Figure 8a,c,e show the original masks. When the layout is input into the trained network model, the output result of the model is as shown in Figure 8b,d,f. By observing the detection result image, we can clearly see the that the model has accurately marked the HS area in the original mask as a rectangular box, and the probability of a HS within this boxed area is shown in the detection result image. This demonstrates that YOLOv5+SA is highly effective in detecting HS regions within the original mask.

5. Conclusions

We develop an improved YOLOv5 framework for lithography HS detection, incorporating a spatial attention mechanism in the Backbone module to improve the network’s learning ability of HS geometric features. Layout flipping tailored for lithographic image formations is designed to address HS and NHS imbalances. Meanwhile, the proposed YOLOv5+SA network is trained and validated with the dataset of the ICCAD 2012 contest benchmarks, where a progressive strategy with transfer learning and pre-training is applied for data insufficiency and accelerated convergence. The experimental results support the inclusion of the SA mechanism, showing improved performance in HS detection, with an average recall rate, precision and F1-score of $1.0$, $0.8277$ and $0.9057$, respectively.
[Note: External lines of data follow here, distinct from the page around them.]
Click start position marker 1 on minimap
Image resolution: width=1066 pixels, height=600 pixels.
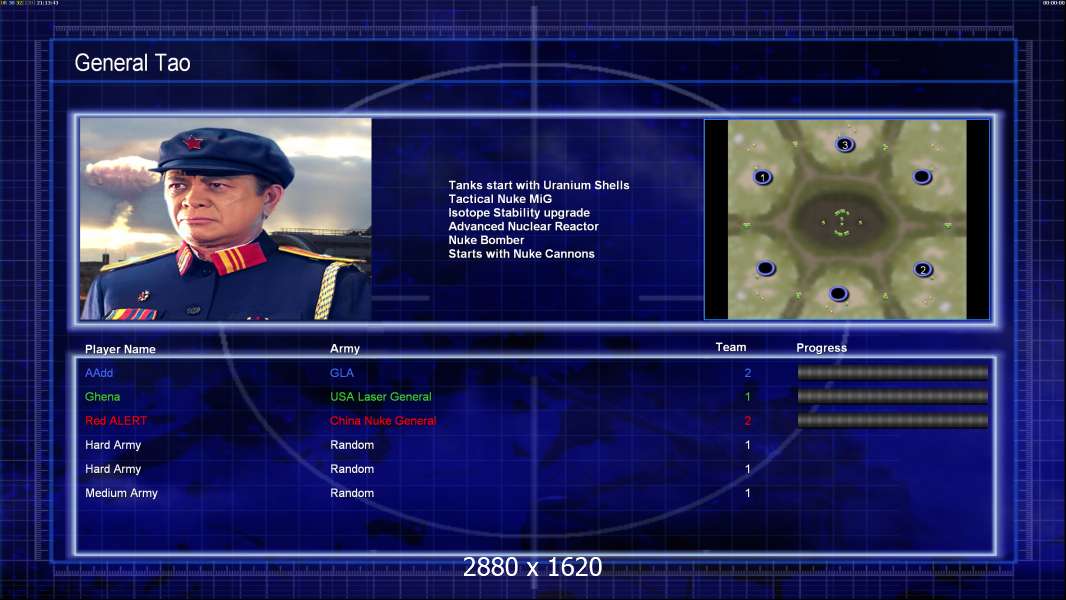click(763, 177)
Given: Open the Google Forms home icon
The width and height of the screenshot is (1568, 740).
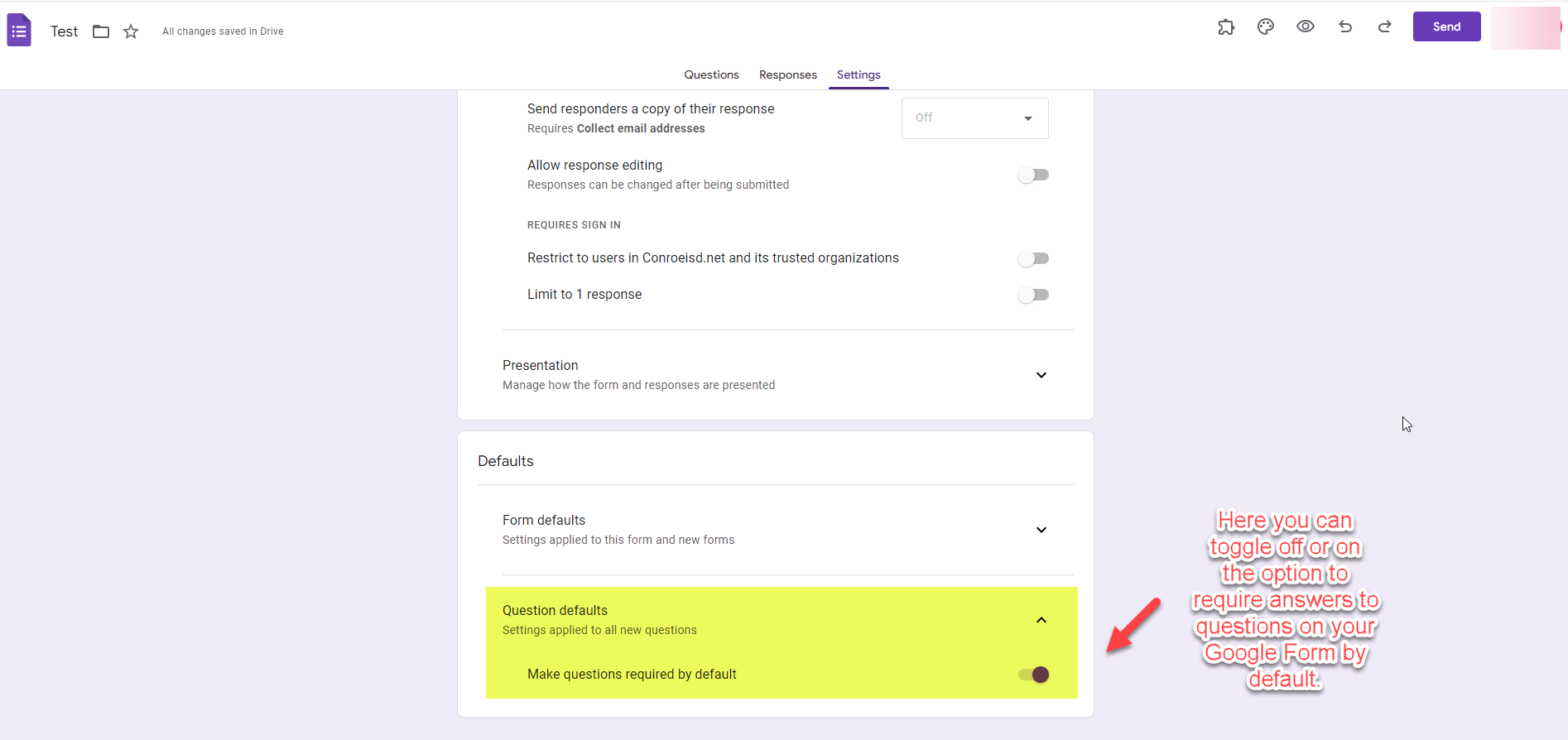Looking at the screenshot, I should pyautogui.click(x=19, y=31).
Compared with contemporary HS detection methods, our method showcased superior and stable HS detection in all the benchmarks, highlighting the effectiveness and feasibility of integrating attention mechanisms with YOLO structures. The proposal of our scheme greatly improves the detection efficiency of lithography hotspots, laying the foundation for optical proximity correction. Our work further demonstrates the potential of deep learning in the field of computational lithography and lays the technical groundwork for the application of deep learning in computational lithography.